◆ **Required work**
[1] From the diamond sales report, write out everything from "Rough diamond sales" down to "to the same period last year.".
[2] List every gross margin percentage that the diamond sales report gives for a period ended November 30, 2002, and say which sales and which period each one covers.

Revenue and gross profit for the six months ended November 30, 2002 and 2001
classified by product were as follows (in thousands):



Polished Rough
diamonds diamonds Total
-------- -------- -----

Six months ended November 30, 2002
Net Sales $70,572 $ 35,063 $105,635
------- -------- --------
Gross Profit $10,369 $ 1,052 $ 11,421
------- -------- --------
Six months ended November 30, 2001
Net Sales $77,384 $ 20,126 $ 97,510
------- -------- --------
Gross Profit $ 8,491 $ 117 $ 8,608
------- -------- --------


10











ITEM 2. MANAGEMENT'S DISCUSSION AND ANALYSIS OF FINANCIAL
CONDITION AND RESULTS OF OPERATIONS

Introduction

This quarterly report contains, in addition to historical information,
certain forward-looking statements that involve significant risks and
uncertainties. Such forward-looking statements are based on management's belief
as well as assumptions made by, and information currently available to,
management pursuant to the "safe harbor" provisions of the Private Securities
Litigation Reform Act of 1995. The Company's actual results could differ
materially from those expressed in or implied by the forward-looking statements
contained herein. Factors that could cause or contribute to such differences
include, but are not limited to, those discussed in "Liquidity - Capital
Resources" and in Item 1 - "Description of Business" and elsewhere in the
Company's Annual Report on Form 10-K for the fiscal year ended May 31, 2002. The
Company undertakes no obligation to release publicly the result of any revisions
to these forward-looking statements that may be made to reflect events or
circumstances after the date of this quarterly report or to reflect the
occurrence of other unanticipated events.

Results of Operations

Net Sales

Net sales for the three and six months ended November 30, 2002 were
$51.7 and $105.6 million, respectively, an increase of $5.3 and $8.1 million, as
compared to the prior year.

Polished diamond revenue for the three and six months ended November
30, 2002 was $39.2 and $70.6 million, respectively, as compared to $40.2 and
$77.4 million in the prior year. The decrease in polished sales primarily
reflects softness in consumer demand attributable to difficult financial
conditions in the United States and Southeast Asia.

Rough diamond sales were $12.6 and $35.1 million, an increase of $6.3
and $14.9 million for the three and six months ended November 30, 2002,
respectively, as compared to the prior year. The increase from the prior year is
attributable to increased sourcing of rough diamonds.

Gross Profit

During the three months ended November 30, 2002 gross margin on net
polished sales was 15.5% compared to 12.6% in the second quarter of last year.
For the six months ended November 30, 2002 gross margin on net polished sales
was 14.7% compared to 11.0% in the same period last year. The increase in
polished gross margin reflects higher gross margin on the sale of certain larger
stones and a reduction in sales incentives offered to liquidate slower moving
inventory compared to the same period last year.

Rough gross margin during the six month period ended November 30, 2002
was 3.0% compared to 0.6% in the prior year period. The increase in rough gross
margin percentage primarily reflects a recovery of trading margins to levels in
line with the Company's historical experience.

11










As a result of the foregoing, overall gross margin percentage during
the three month period ended November 30, 2002 was 12.2% compared to 10.8% in
the second quarter last year. For the six months ended November 30, 2002 overall
gross margin on net sales was 10.8% compared to 8.8% for the same period last
year.

◆ **Raw records**
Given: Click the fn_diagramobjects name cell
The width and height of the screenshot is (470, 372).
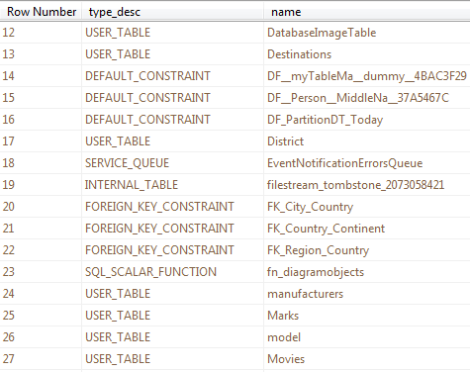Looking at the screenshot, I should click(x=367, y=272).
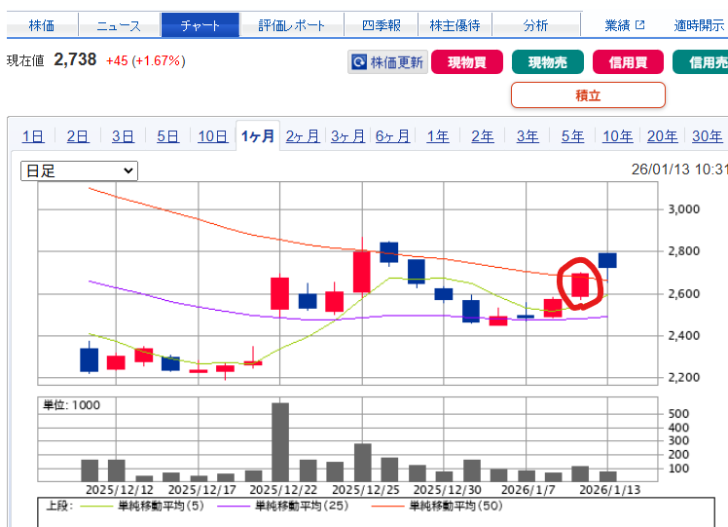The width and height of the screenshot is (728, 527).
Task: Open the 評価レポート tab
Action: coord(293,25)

--

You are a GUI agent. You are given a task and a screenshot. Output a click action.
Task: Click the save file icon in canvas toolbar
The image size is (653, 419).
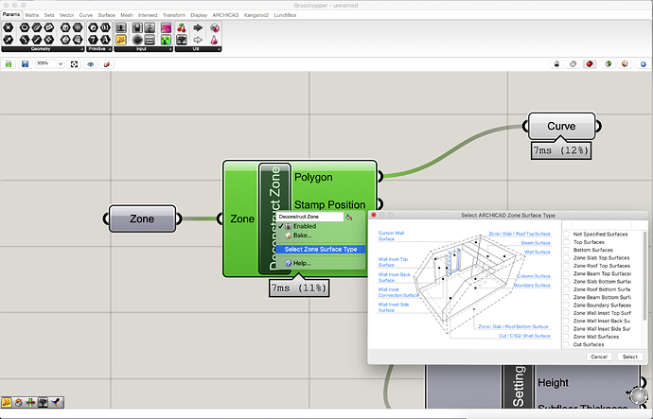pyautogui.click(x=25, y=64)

◆ **Task-by-task results**
[1]
Rough diamond sales were $12.6 and $35.1 million, an increase of $6.3
and $14.9 million for the three and six months ended November 30, 2002,
respectively, as compared to the prior year. The increase from the prior year is
attributable to increased sourcing of rough diamonds.

Gross Profit

During the three months ended November 30, 2002 gross margin on net
polished sales was 15.5% compared to 12.6% in the second quarter of last year.
For the six months ended November 30, 2002 gross margin on net polished sales
was 14.7% compared to 11.0% in the same period last year. The increase in
polished gross margin reflects higher gross margin on the sale of certain larger
stones and a reduction in sales incentives offered to liquidate slower moving
inventory compared to the same period last year.

[2]
- 15.5%: polished sales, three months ended November 30, 2002
- 14.7%: polished sales, six months ended November 30, 2002
- 3.0%: rough sales, six months ended November 30, 2002
- 12.2%: overall, three months ended November 30, 2002
- 10.8%: overall, six months ended November 30, 2002